EXERCISE DIRECTIONS
Across the listing below, work out how many lines include the word "computer". Give the number alone.

ENTRIES PROVIDED
==========
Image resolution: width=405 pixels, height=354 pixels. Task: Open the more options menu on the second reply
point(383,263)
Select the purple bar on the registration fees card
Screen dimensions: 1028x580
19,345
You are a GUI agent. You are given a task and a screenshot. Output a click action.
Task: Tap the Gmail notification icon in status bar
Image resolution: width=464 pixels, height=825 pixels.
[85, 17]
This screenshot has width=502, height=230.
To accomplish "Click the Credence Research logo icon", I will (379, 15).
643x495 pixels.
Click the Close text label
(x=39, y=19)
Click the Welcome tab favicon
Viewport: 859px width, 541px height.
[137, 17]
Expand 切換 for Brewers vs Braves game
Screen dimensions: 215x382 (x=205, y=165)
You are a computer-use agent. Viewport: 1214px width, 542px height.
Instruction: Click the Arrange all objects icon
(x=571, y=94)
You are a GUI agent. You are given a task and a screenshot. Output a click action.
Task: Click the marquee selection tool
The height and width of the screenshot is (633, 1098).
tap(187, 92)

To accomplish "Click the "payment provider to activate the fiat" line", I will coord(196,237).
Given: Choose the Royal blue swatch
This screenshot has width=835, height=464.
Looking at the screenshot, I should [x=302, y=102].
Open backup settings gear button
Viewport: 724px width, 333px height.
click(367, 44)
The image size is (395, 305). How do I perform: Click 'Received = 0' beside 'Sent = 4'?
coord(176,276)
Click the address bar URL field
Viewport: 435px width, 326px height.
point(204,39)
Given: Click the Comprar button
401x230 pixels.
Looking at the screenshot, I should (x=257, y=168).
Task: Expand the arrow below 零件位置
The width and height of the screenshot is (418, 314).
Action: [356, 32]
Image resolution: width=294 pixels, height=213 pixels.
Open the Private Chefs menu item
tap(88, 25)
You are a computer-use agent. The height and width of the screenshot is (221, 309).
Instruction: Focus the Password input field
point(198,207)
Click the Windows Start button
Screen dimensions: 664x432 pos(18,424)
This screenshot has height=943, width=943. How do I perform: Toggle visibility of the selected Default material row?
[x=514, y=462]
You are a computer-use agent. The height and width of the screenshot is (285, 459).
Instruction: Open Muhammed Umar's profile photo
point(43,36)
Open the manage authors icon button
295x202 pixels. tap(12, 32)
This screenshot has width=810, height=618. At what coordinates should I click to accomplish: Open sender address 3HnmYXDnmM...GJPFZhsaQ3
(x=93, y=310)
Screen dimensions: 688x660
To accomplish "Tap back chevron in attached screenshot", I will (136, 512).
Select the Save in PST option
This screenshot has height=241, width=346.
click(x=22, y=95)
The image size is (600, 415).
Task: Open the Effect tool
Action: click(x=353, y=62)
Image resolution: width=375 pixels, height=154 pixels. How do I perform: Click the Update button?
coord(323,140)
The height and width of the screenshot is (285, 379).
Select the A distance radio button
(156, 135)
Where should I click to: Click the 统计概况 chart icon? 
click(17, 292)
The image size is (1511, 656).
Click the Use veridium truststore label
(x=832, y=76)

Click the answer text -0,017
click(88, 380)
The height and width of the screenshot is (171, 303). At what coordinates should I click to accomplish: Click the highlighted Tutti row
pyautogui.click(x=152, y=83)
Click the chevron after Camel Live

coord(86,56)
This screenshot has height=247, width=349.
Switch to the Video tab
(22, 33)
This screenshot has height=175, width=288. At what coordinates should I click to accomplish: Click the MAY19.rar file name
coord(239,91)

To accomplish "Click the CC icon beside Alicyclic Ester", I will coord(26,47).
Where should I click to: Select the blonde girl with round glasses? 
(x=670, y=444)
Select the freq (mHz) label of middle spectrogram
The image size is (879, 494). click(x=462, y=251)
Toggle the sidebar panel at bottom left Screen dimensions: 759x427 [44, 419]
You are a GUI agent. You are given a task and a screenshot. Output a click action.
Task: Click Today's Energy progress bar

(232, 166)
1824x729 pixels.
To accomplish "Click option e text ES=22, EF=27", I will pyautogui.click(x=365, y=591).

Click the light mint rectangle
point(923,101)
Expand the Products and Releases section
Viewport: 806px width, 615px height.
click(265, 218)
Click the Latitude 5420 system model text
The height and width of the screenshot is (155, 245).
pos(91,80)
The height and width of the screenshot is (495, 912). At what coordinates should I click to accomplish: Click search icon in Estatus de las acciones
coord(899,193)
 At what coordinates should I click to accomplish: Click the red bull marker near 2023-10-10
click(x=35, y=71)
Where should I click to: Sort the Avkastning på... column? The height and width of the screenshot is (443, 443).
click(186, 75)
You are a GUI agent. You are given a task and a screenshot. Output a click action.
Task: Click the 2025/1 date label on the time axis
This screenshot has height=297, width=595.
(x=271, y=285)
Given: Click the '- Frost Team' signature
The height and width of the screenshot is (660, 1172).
==========
SOLVED EXERCISE
3